Strategic voting groups in British Columbia are rallying around candidates with strong environmental records, Ken MacQueen reports


 
PMHarper/Twitter

PMHarper/Twitter

The Conservative party, seeking to burnish its credentials as guardians of the West Coast environment, recently tweeted Prime Minister Stephen Harper’s $15-million pledge to protect the coastal salmon habitat. The tweet included a stirring photo of a leaping salmon under the caption “Protecting British Columbia’s natural environment.” Trouble is, the photo was of an Atlantic salmon, the kind found in B.C. waters only when they escape the fish farms that wild-salmon advocates see as a threat to native species. A correct photo was quickly substituted after the faux pas was spotted with great glee by the Green party, among others, but it reinforced the impression that the Conservatives are more oil than water when it comes to fishing for votes.

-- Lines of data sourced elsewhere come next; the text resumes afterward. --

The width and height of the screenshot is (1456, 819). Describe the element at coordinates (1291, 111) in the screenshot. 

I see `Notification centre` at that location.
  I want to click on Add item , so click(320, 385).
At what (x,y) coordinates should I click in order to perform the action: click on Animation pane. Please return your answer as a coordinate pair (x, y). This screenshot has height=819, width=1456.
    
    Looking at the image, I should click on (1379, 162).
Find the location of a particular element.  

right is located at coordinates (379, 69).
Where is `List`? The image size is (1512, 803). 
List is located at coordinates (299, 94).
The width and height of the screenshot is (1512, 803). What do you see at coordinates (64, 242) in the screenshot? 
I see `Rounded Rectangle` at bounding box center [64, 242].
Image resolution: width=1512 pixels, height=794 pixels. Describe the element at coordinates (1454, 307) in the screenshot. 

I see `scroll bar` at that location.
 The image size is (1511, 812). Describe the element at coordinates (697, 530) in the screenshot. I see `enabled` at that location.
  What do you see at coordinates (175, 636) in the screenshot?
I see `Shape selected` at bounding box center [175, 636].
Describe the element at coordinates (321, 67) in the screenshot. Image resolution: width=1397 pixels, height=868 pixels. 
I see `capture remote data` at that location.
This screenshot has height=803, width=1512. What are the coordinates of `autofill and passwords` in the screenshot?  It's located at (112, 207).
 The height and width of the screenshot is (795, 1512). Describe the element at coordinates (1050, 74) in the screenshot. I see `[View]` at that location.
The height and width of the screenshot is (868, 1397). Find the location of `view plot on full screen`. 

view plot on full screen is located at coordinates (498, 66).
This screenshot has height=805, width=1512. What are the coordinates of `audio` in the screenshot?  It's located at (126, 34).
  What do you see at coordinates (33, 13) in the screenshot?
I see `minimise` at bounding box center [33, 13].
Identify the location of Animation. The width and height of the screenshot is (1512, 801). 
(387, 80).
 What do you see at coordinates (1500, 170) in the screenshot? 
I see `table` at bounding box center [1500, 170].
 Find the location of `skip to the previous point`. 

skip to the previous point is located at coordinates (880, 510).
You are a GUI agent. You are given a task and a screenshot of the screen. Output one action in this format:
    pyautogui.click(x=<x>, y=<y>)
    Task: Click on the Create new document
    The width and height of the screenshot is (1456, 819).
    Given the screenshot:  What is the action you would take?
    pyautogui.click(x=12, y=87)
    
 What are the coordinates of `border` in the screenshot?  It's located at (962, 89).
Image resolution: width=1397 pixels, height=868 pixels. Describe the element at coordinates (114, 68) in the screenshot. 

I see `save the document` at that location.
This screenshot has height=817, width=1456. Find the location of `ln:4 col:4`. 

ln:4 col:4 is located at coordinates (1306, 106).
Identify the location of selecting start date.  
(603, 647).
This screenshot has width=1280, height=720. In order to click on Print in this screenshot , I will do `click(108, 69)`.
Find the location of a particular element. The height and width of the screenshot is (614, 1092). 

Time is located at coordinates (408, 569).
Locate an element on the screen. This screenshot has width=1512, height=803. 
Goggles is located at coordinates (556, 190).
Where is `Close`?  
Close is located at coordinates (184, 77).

In announcing the campaign pledge in Campbell River, a fishing mecca on Vancouver Island, Harper claimed, “Our conservation record shows that you can protect our cherished natural environment while still growing the economy.” On the face of it, Harper would seem to have struck the right balance with his endorsement of such initiatives as the proposed Northern Gateway pipeline that would carry Alberta oil-sands bitumen to the northern B.C. coast. A province-wide survey by Vancouver-based research and polling firm Insights West found just four per cent of respondents ranked energy and pipelines as the most important issue Canada faces. The broader issue of the environment was key for 12 per cent, still 21 points below the top priority of “jobs and the economy,” which Harper claims as high ground. But things are decidedly less secure for Conservatives in coastal ridings where pipelines end and tankers roam.

An Insights West poll in late August showed a significant rise in Green support on Vancouver Island, where party leader Elizabeth May handily won Saanich–Gulf Islands in the last election. While the Greens sit at 12 per cent support across B.C., they’ve risen in three months to 32 per cent from 20 per cent on the island, where concerns about pipeline expansion and resulting increased tanker traffic rank high. The New Democrats lead on the island with 39 per cent, while the Liberals and Conservatives trail with 15 per cent each. “Looking at the numbers on the island, you start to see the trend of it almost becoming its own republic. The two parties who have governed the country for all our lives [Conservatives and Liberals] are where the NDP was 20 years ago,” says Mario Canseco, vice-president of public affairs for Insights.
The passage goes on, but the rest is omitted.